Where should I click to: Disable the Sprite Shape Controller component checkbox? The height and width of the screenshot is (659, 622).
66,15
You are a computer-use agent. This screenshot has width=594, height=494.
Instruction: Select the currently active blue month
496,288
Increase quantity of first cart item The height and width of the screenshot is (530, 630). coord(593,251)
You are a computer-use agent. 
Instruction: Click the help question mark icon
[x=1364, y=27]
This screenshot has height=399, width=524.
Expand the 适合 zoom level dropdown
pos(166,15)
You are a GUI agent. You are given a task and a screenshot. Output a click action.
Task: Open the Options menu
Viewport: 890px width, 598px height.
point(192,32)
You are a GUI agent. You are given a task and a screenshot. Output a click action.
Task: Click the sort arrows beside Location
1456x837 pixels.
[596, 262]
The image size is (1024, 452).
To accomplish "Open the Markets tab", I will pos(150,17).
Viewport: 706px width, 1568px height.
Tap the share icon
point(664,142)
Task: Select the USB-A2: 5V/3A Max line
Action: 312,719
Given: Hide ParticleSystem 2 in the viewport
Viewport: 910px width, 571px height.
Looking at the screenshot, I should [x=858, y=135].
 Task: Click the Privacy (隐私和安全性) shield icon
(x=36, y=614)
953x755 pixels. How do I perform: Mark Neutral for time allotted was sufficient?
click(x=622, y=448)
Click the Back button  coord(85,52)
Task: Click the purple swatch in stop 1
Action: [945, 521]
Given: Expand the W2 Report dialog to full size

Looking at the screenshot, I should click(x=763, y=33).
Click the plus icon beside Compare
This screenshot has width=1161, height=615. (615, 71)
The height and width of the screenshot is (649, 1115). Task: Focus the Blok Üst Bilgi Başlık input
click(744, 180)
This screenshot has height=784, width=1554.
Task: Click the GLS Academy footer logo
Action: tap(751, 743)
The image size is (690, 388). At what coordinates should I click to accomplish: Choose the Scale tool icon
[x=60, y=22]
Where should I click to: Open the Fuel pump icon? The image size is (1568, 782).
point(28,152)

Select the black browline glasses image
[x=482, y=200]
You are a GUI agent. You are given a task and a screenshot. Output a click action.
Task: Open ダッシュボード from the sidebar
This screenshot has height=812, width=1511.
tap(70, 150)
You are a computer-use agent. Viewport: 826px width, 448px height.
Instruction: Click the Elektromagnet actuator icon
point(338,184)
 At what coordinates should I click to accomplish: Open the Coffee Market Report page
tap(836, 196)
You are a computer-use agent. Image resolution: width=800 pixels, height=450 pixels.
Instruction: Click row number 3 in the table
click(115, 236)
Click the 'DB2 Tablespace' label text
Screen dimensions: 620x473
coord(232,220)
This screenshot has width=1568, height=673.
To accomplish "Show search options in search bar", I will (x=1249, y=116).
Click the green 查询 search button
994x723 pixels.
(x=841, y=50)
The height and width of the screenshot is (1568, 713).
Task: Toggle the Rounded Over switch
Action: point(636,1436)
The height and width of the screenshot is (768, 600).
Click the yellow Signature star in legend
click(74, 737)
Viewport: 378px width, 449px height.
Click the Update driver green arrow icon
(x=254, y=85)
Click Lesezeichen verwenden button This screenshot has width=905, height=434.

========================================================================

▶ Required work
Write out the entire listing exactly.

▶ Response area
Where should I click to: Disable the Sprite Shape Controller component checkbox? The height and width of the screenshot is (659, 622).
66,15
You are a computer-use agent. This screenshot has width=594, height=494.
Instruction: Select the currently active blue month
496,288
Increase quantity of first cart item The height and width of the screenshot is (530, 630). coord(593,251)
You are a computer-use agent. 
Instruction: Click the help question mark icon
[x=1364, y=27]
This screenshot has height=399, width=524.
Expand the 适合 zoom level dropdown
pos(166,15)
You are a GUI agent. You are given a task and a screenshot. Output a click action.
Task: Open the Options menu
Viewport: 890px width, 598px height.
point(192,32)
You are a GUI agent. You are given a task and a screenshot. Output a click action.
Task: Click the sort arrows beside Location
1456x837 pixels.
[596, 262]
The image size is (1024, 452).
To accomplish "Open the Markets tab", I will pos(150,17).
Viewport: 706px width, 1568px height.
Tap the share icon
point(664,142)
Task: Select the USB-A2: 5V/3A Max line
Action: 312,719
Given: Hide ParticleSystem 2 in the viewport
Viewport: 910px width, 571px height.
Looking at the screenshot, I should [x=858, y=135].
 Task: Click the Privacy (隐私和安全性) shield icon
(x=36, y=614)
953x755 pixels. How do I perform: Mark Neutral for time allotted was sufficient?
click(x=622, y=448)
Click the Back button  coord(85,52)
Task: Click the purple swatch in stop 1
Action: [945, 521]
Given: Expand the W2 Report dialog to full size

Looking at the screenshot, I should click(x=763, y=33).
Click the plus icon beside Compare
This screenshot has width=1161, height=615. (615, 71)
The height and width of the screenshot is (649, 1115). Task: Focus the Blok Üst Bilgi Başlık input
click(744, 180)
This screenshot has height=784, width=1554.
Task: Click the GLS Academy footer logo
Action: tap(751, 743)
The image size is (690, 388). At what coordinates should I click to accomplish: Choose the Scale tool icon
[x=60, y=22]
Where should I click to: Open the Fuel pump icon? The image size is (1568, 782).
point(28,152)

Select the black browline glasses image
[x=482, y=200]
You are a GUI agent. You are given a task and a screenshot. Output a click action.
Task: Open ダッシュボード from the sidebar
This screenshot has height=812, width=1511.
tap(70, 150)
You are a computer-use agent. Viewport: 826px width, 448px height.
Instruction: Click the Elektromagnet actuator icon
point(338,184)
 At what coordinates should I click to accomplish: Open the Coffee Market Report page
tap(836, 196)
You are a computer-use agent. Image resolution: width=800 pixels, height=450 pixels.
Instruction: Click row number 3 in the table
click(115, 236)
Click the 'DB2 Tablespace' label text
Screen dimensions: 620x473
coord(232,220)
This screenshot has width=1568, height=673.
To accomplish "Show search options in search bar", I will (x=1249, y=116).
Click the green 查询 search button
994x723 pixels.
(x=841, y=50)
The height and width of the screenshot is (1568, 713).
Task: Toggle the Rounded Over switch
Action: point(636,1436)
The height and width of the screenshot is (768, 600).
Click the yellow Signature star in legend
click(74, 737)
Viewport: 378px width, 449px height.
Click the Update driver green arrow icon
(x=254, y=85)
Click Lesezeichen verwenden button This screenshot has width=905, height=434.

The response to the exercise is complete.